**Goal**:
Rewrite all of these lines with "Instruction" swapped for "Command" wherever it appears, leaving everything else the same.

* start Task material *

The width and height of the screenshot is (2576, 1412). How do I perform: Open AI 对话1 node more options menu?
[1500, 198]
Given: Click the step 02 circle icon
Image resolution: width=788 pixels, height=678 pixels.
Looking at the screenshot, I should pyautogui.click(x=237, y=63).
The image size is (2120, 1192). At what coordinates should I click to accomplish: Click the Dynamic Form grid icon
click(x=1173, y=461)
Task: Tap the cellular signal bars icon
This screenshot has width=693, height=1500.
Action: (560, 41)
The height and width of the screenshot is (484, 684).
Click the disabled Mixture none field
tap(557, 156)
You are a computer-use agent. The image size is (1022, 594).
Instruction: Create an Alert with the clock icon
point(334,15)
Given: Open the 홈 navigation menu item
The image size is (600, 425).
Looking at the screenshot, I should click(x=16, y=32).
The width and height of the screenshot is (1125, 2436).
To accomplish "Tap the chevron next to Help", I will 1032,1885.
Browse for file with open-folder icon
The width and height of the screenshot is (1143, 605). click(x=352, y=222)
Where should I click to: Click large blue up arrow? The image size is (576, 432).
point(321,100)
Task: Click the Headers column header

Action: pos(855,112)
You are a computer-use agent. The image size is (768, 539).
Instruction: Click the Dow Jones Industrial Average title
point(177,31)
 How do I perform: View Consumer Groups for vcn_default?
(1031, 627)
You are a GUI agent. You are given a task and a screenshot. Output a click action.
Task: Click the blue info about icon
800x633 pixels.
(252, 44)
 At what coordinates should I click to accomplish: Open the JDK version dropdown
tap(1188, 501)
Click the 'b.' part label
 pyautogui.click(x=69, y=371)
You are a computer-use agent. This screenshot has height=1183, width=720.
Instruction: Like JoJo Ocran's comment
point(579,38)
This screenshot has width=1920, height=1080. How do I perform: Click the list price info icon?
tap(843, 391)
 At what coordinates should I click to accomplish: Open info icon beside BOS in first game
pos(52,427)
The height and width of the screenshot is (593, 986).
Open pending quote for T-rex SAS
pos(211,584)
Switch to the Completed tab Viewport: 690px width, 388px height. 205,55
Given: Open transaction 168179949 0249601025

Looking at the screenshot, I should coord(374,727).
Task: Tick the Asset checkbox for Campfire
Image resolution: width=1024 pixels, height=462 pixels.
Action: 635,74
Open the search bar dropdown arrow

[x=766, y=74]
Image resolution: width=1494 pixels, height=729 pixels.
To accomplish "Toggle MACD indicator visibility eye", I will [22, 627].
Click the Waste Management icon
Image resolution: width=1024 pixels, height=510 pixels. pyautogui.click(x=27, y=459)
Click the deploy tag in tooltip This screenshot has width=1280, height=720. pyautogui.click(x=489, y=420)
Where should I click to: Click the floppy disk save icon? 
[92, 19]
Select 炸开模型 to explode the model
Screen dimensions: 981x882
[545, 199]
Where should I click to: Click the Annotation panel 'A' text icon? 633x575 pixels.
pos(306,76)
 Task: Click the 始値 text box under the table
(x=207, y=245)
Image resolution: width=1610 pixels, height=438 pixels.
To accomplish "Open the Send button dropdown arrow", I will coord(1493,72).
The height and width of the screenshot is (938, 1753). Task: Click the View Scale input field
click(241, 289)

* end Task material *

**Solved exercise**:
The width and height of the screenshot is (2576, 1412). How do I perform: Open AI 对话1 node more options menu?
[1500, 198]
Given: Click the step 02 circle icon
Image resolution: width=788 pixels, height=678 pixels.
Looking at the screenshot, I should pyautogui.click(x=237, y=63).
The image size is (2120, 1192). At what coordinates should I click to accomplish: Click the Dynamic Form grid icon
click(x=1173, y=461)
Task: Tap the cellular signal bars icon
This screenshot has width=693, height=1500.
Action: (560, 41)
The height and width of the screenshot is (484, 684).
Click the disabled Mixture none field
tap(557, 156)
You are a computer-use agent. The image size is (1022, 594).
Command: Create an Alert with the clock icon
point(334,15)
Given: Open the 홈 navigation menu item
The image size is (600, 425).
Looking at the screenshot, I should click(x=16, y=32).
The width and height of the screenshot is (1125, 2436).
To accomplish "Tap the chevron next to Help", I will 1032,1885.
Browse for file with open-folder icon
The width and height of the screenshot is (1143, 605). click(x=352, y=222)
Where should I click to: Click large blue up arrow? The image size is (576, 432).
point(321,100)
Task: Click the Headers column header

Action: pos(855,112)
You are a computer-use agent. The image size is (768, 539).
Command: Click the Dow Jones Industrial Average title
point(177,31)
 How do I perform: View Consumer Groups for vcn_default?
(1031, 627)
You are a GUI agent. You are given a task and a screenshot. Output a click action.
Task: Click the blue info about icon
800x633 pixels.
(252, 44)
 At what coordinates should I click to accomplish: Open the JDK version dropdown
tap(1188, 501)
Click the 'b.' part label
 pyautogui.click(x=69, y=371)
You are a computer-use agent. This screenshot has height=1183, width=720.
Command: Like JoJo Ocran's comment
point(579,38)
This screenshot has width=1920, height=1080. How do I perform: Click the list price info icon?
tap(843, 391)
 At what coordinates should I click to accomplish: Open info icon beside BOS in first game
pos(52,427)
The height and width of the screenshot is (593, 986).
Open pending quote for T-rex SAS
pos(211,584)
Switch to the Completed tab Viewport: 690px width, 388px height. 205,55
Given: Open transaction 168179949 0249601025

Looking at the screenshot, I should coord(374,727).
Task: Tick the Asset checkbox for Campfire
Image resolution: width=1024 pixels, height=462 pixels.
Action: 635,74
Open the search bar dropdown arrow

[x=766, y=74]
Image resolution: width=1494 pixels, height=729 pixels.
To accomplish "Toggle MACD indicator visibility eye", I will [22, 627].
Click the Waste Management icon
Image resolution: width=1024 pixels, height=510 pixels. pyautogui.click(x=27, y=459)
Click the deploy tag in tooltip This screenshot has width=1280, height=720. pyautogui.click(x=489, y=420)
Where should I click to: Click the floppy disk save icon? 
[92, 19]
Select 炸开模型 to explode the model
Screen dimensions: 981x882
[545, 199]
Where should I click to: Click the Annotation panel 'A' text icon? 633x575 pixels.
pos(306,76)
 Task: Click the 始値 text box under the table
(x=207, y=245)
Image resolution: width=1610 pixels, height=438 pixels.
To accomplish "Open the Send button dropdown arrow", I will coord(1493,72).
The height and width of the screenshot is (938, 1753). Task: Click the View Scale input field
click(241, 289)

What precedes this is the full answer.